Document text Block Start

The Indigenous Women's Network issued a statement March 8th, before FARC's leadership acknowledged responsibility for the murders. The statement said, in part,
"We, the members of the Indigenous Women's Network, address our comments to the world. On February 25, we received word that our sister Ingrid Washinawatok, the Co-Chair of The Indigenous Women's Network and Lahe'ena'e Gay and Terence Freitas, two other members of a humanitarian delegation to the U'wa People of Colombia, were kidnapped. It was during the end of their visit that our sisters and brother were kidnapped by hooded men in civilian clothing from the car they were traveling in. The three were part of a delegation that had been invited by the U'wa People to join in prayer and solidarity. The purpose of the trip was to assist the U'wa People in establishing a cultural education system for their children and support the continuation of their traditional way of life.
"The morning of March 5, the U.S. Embassy contacted the families of Ingrid, Lah'ena'e and Terence informing them their bodies had been found in Venezuela about 30 yards from the border of Colombia. They had been bound, blindfolded, beaten, tortured, and shot numerous times. It was through Ingrid's credit cards, which were still in her possession, that they were able to trace their identity so rapidly.

Document text Block End

• What the task asks
Render this sentence from the Indigenous Women's Network statement in Spanish: "The three were part of a delegation that had been invited by the U'wa People to join in prayer and solidarity."

Supplied entries Block Start

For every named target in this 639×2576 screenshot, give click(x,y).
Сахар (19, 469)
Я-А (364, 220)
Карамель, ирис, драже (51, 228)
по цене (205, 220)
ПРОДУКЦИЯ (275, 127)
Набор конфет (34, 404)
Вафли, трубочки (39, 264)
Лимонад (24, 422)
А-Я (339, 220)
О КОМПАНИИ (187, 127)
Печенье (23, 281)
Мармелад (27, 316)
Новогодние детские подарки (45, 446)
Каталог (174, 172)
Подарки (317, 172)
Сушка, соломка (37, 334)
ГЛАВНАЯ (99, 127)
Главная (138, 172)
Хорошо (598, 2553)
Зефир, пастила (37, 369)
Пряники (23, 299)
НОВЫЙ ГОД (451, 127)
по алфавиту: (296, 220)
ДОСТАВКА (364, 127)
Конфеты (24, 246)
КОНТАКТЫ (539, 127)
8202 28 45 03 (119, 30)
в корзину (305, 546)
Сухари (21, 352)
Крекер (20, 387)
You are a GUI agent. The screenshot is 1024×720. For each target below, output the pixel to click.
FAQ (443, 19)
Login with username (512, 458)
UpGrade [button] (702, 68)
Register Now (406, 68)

Supplied entries Block End

• Answer to this exercise
Los tres formaban parte de una delegación que había sido invitada por el pueblo u'wa a unirse en oración y solidaridad.